** start Document extract **
This probably isn’t the best way to dive into your first GV Design Sprint, but when you’ve never led one before and there’s no history of it at your organization, it’s as good as any.

I’d done my homework — read the Sprint book, been through training with Jake Knapp, researched examples on the web — so I knew how you were supposed to do it. But, like most people out there, I couldn’t simply run it by the book — I had to adapt it to our specific circumstances, people, and evolution along the path toward great product design. That meant compressing the process (one-hour sessions) with people who were remote and adapting on the fly.

In the room on the first day were six people: the product owner, two designers, a product manager, a developer, and me, the player-coach or designer-facilitator. We all work on the product side for an online academic publisher called PLOS (the Public Library of Science). Our team builds the online portals, tools, and platforms for science researchers to submit, review, and publish their work in our seven academic journals. Over our 15-year history PLOS has used these tools to publish more than 200,000 articles and reviewed twice that number.
** end Document extract **
**To be done:**
1. Transcribe the design sprint passage word for word, everything from "This probably isn’t" down to "good as any.".
2. Pick up the design sprint passage after its last sentence and keep writing it.
** start Data provided **
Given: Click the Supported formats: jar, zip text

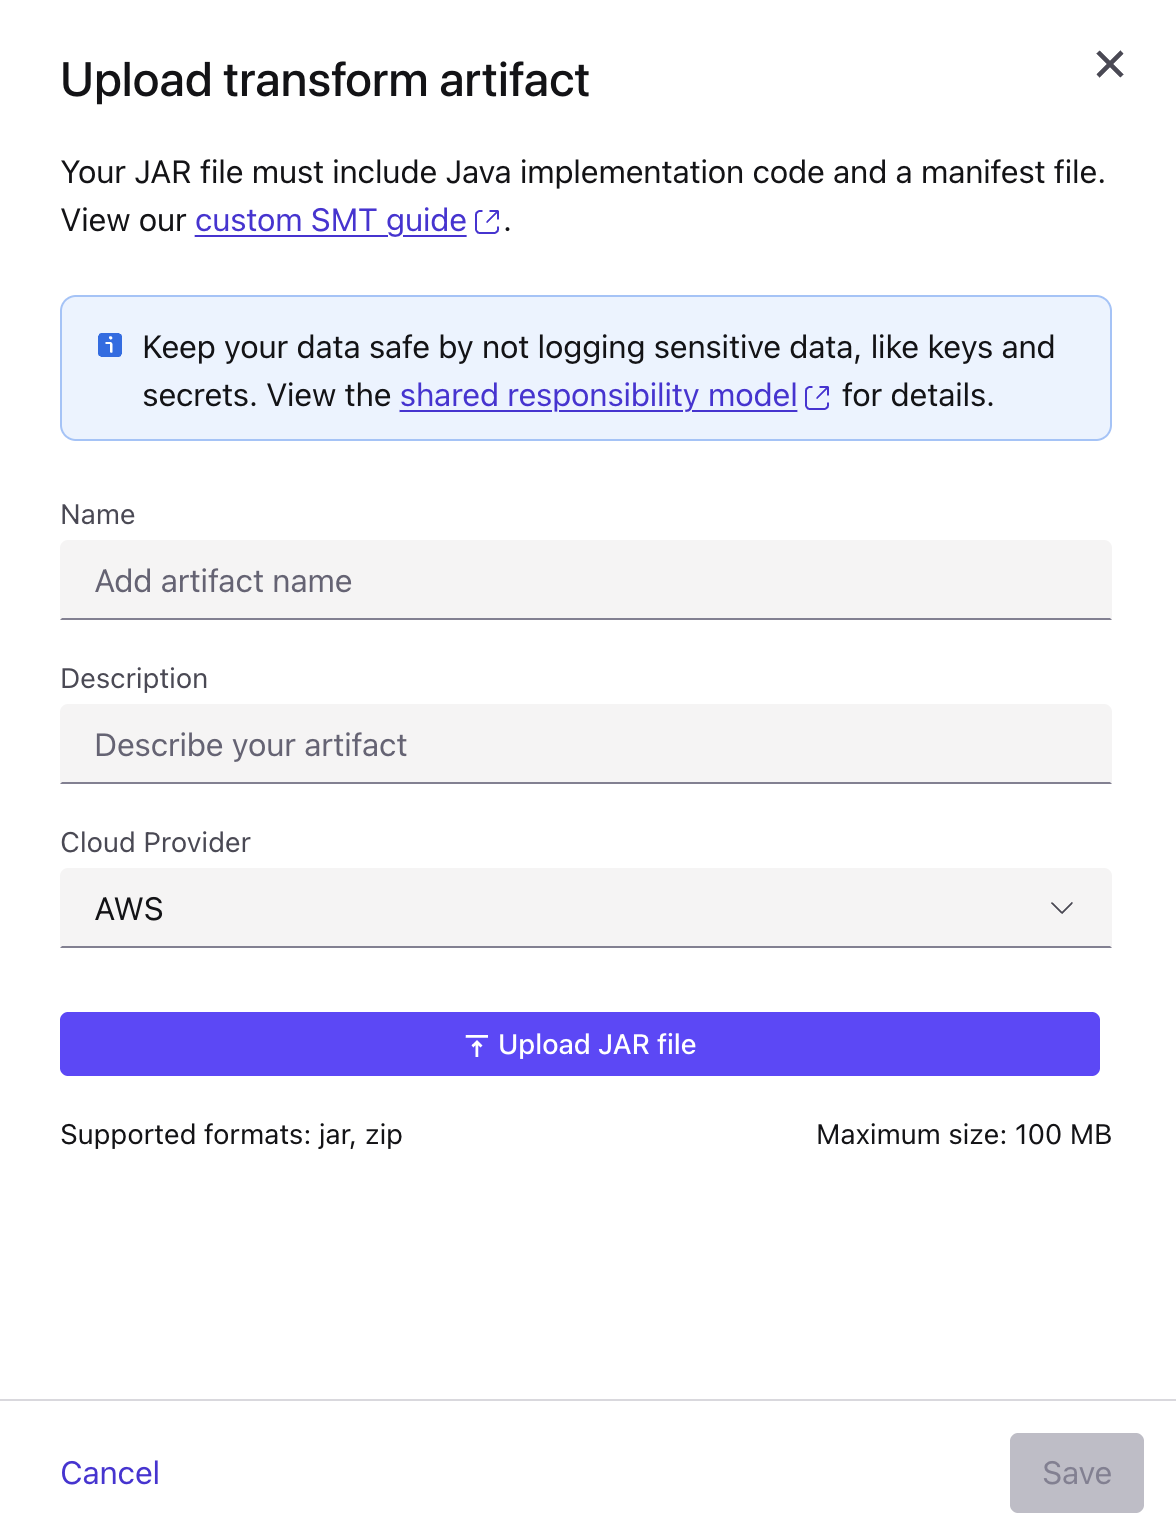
** end Data provided **
**Results of the tasks:**
1.
This probably isn’t the best way to dive into your first GV Design Sprint, but when you’ve never led one before and there’s no history of it at your organization, it’s as good as any.

2.
The reason our team was in that room was to solve a problem for our editors who manage the submissions to our journal. They needed a simpler way to find potential reviewers for the work and formally invite them to review a manuscript. A design sprint seemed like a promising, new process to tackle this problem.

So we started.

As the facilitator, I cherrypicked what I thought were the most important pieces of each phase and led the team through them — in one-hour sessions.

Here’s what we did.

DAY ONE — The Map

Time: 1.5 hours

Because we had already done storymapping with stakeholders, we started the session by generating How Might We’s from the details of the storymapping. Then we grouped them so we could see the themes and heatmapped them.

Grouping How Might We’s

And then we got stuck.

Why did we generate these HMWs? What do we do with them now? The next step was far from clear. It felt like the HMW exercise might have been a false start that led us into a cul-de-sac.

So what did we do? We started over. I apologized to the group that I wasn’t sure how the HMWs were going to help us and that our best course was to set them aside and start somewhere else. Fortunately, the team understand that this was a pilot effort and understood.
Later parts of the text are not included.